* Given information:
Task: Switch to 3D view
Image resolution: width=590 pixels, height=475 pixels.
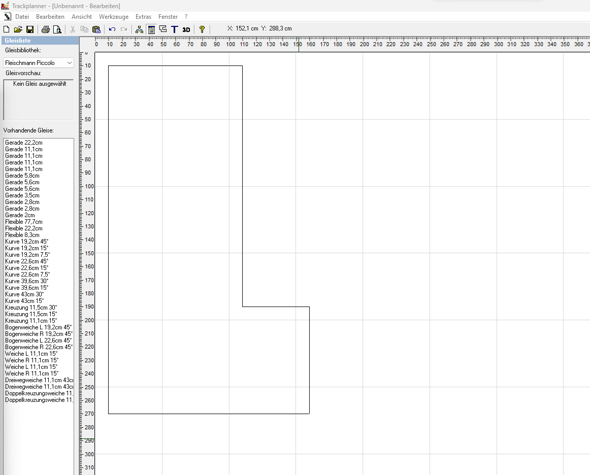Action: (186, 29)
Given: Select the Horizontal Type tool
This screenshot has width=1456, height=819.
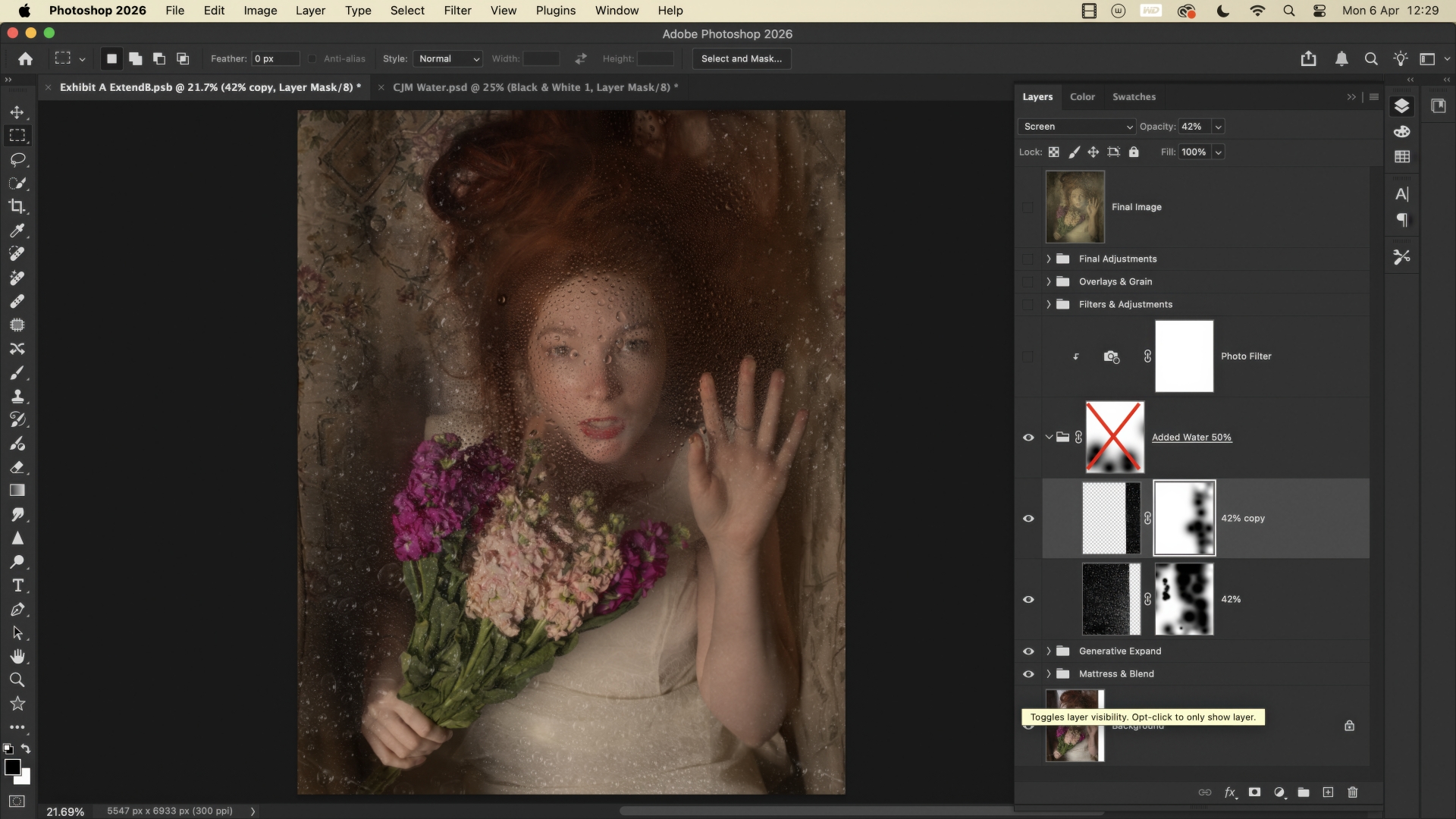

* Written instruction: Rewrite the records, changing every instance of "width" to "breadth" and keeping everything else the same. Omit the pictures.

* Answer in full:
Task: Switch to 3D view
Image resolution: breadth=590 pixels, height=475 pixels.
Action: (186, 29)
Given: Select the Horizontal Type tool
This screenshot has breadth=1456, height=819.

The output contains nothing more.